21 de January de 2015
MEDIDA CAUTELAR PARA OBSTAR TRANSFERÊNCIA DE AÇÕES DA CRT E ORDINÁRIA PARA REVOGAR PROCURAÇÃO POR INSTRUMENTO PÚBLICO E ANULAR VENDA DE AÇÕES.

DENUNCIAÇÃO DA LIDE DA RSG. Hipótese em que não se apresentam as situações descritas nos incisos do art. 70 do CPC, sendo mantida a improcedência da denunciação. REVOGAÇÃO DE MANDATO. A Procuração em causa própria é irrevogável e não sujeita o mandatário à prestação de contas, visto já ter pago o preço, nem à diferença de preço obtido. Exegese do art. 1.317 do Código Civil. VENDA DE AÇÕES. O arrependimento da parte autora em relação à venda de ações não invalida o negócio celebrado entre partes maiores e capazes. Indemonstrado o vício de consentimento e a alegada lesão, a sentença de improcedência da ordinária que visa revogar o instrumento de procuração e anular a venda de ações é medida que se impõe, e, de conseqüência, a improcedência da cautelar que objetivava obstar a transferência de ações. RECURSO PARCIALMENTE PROVIDO.

▶ **ENUNCIADO DA TAREFA**: Dê continuidade ao texto sobre a venda de ações da CRT, começando logo depois da última frase apresentada.

▶ **INFORMAÇÕES EXIBIDAS**:
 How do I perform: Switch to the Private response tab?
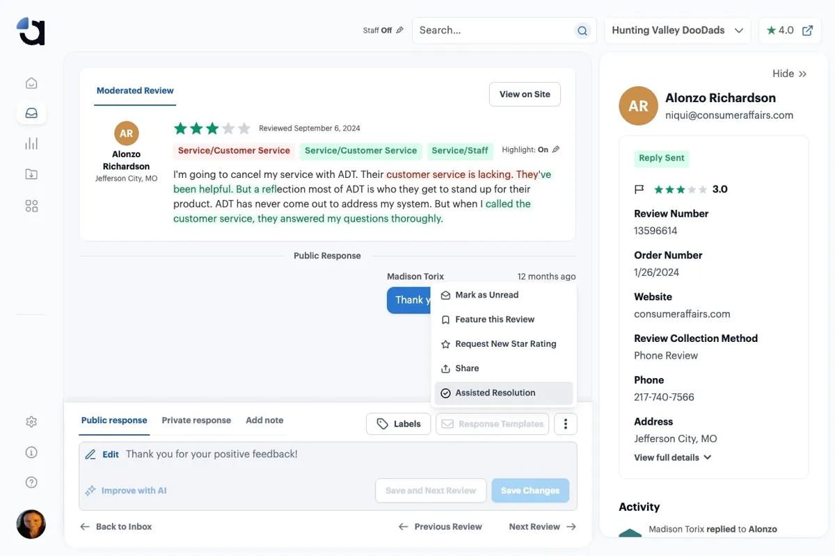pos(196,420)
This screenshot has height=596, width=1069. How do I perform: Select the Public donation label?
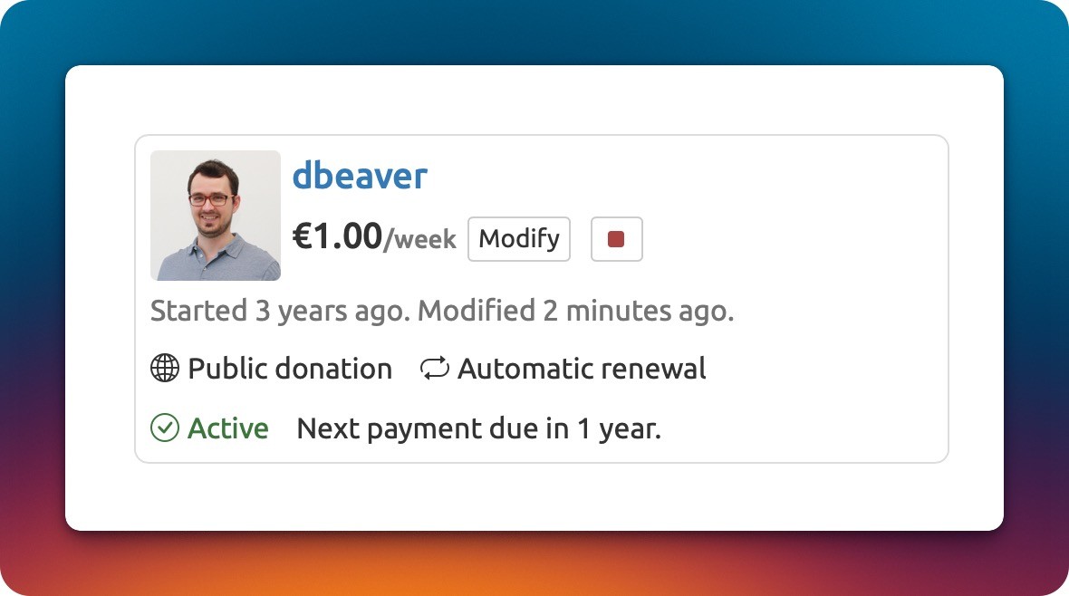(290, 369)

▶ **A RESPOSTA**:
APELAÇÃO CÍVEL

DÉCIMA SEXTA CÂMARA CÍVEL

N 70.004.058.889

RIO PARDO

ADIVAR GUSBERTI APELANTE

CARLOS A SOUZA E CIA. LTDA. APELADO

RSG CONSULTORIA DE INVESTIMENTOS E PARTIC. LTDA. INTERESSADA

ACÓRDÃO

Vistos, relatados e discutidos os autos.

Acordam os integrantes da Décima Sexta Câmara Cível do Tribunal de Justiça do Estado, à unanimidade, em dar parcial provimento ao recurso de apelação.

Custas, na forma da lei.

Participaram do julgamento, além da signatária, os eminentes Senhores Desembargadores, Paulo Augusto Montes Lopes, Presidente, e Claudir Fidelis Faccenda.

Porto Alegre, 12 de junho de 2002.

DRA. ANA BEATRIZ ISER,

Relatora.

RELATÓRIO

DRA. ANA BEATRIZ ISER (RELATORA) –

Trata-se de medida cautelar inominada, ajuizada por CARLOS A SOUZA & CIA. LTDA. contra ADIVAR GUSBERTI, que objetiva a suspensão da transferência de ações até final da ordinária de revogação de mandato por instrumento público e de nulidade da compra e venda, na qual foi deferida liminar e prestada caução.

Citado, contestou o demandado (fls. 35/41), denunciando da lide a empresa para quem substabeleceu o mandato, a RSG Consultoria de Investimentos e Participações Ltda., que apresentou defesa nos autos da ordinária (fls. 134/142).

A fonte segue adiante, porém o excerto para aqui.